▶ Material for the task:
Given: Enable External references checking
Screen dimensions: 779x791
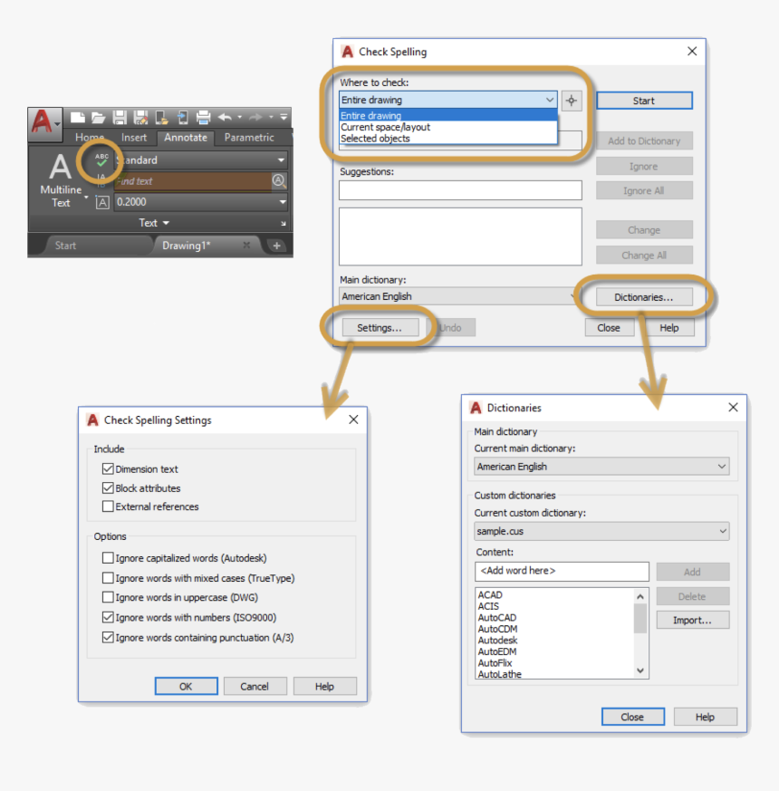Looking at the screenshot, I should 108,506.
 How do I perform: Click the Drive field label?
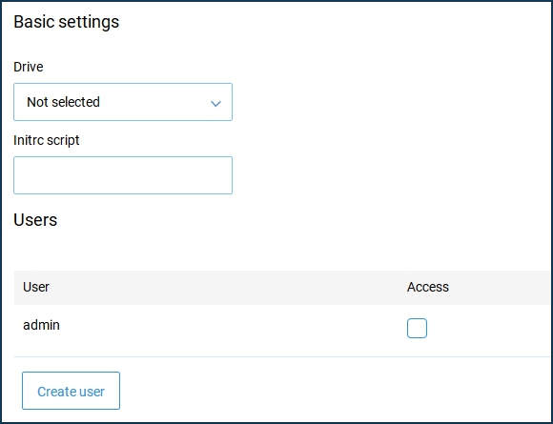pos(29,67)
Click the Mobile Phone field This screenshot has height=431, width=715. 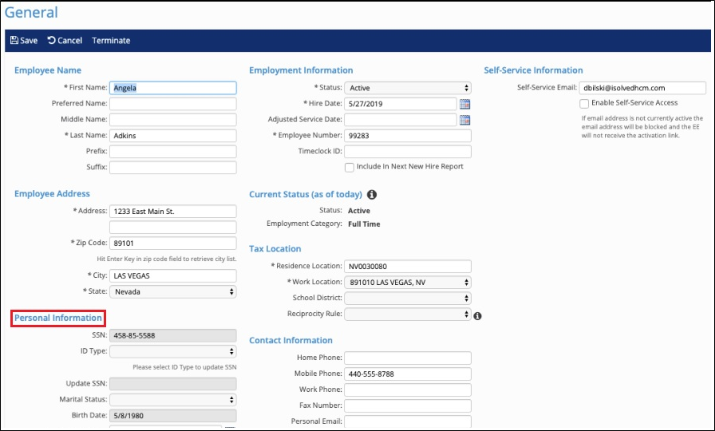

▶ Directions for this task:
Please reproduce the records above word for word, omitting the pictures.

▶ Answer:
Given: Enable External references checking
Screen dimensions: 779x791
Looking at the screenshot, I should 108,506.
 How do I perform: Click the Drive field label?
pos(29,67)
Click the Mobile Phone field This screenshot has height=431, width=715. 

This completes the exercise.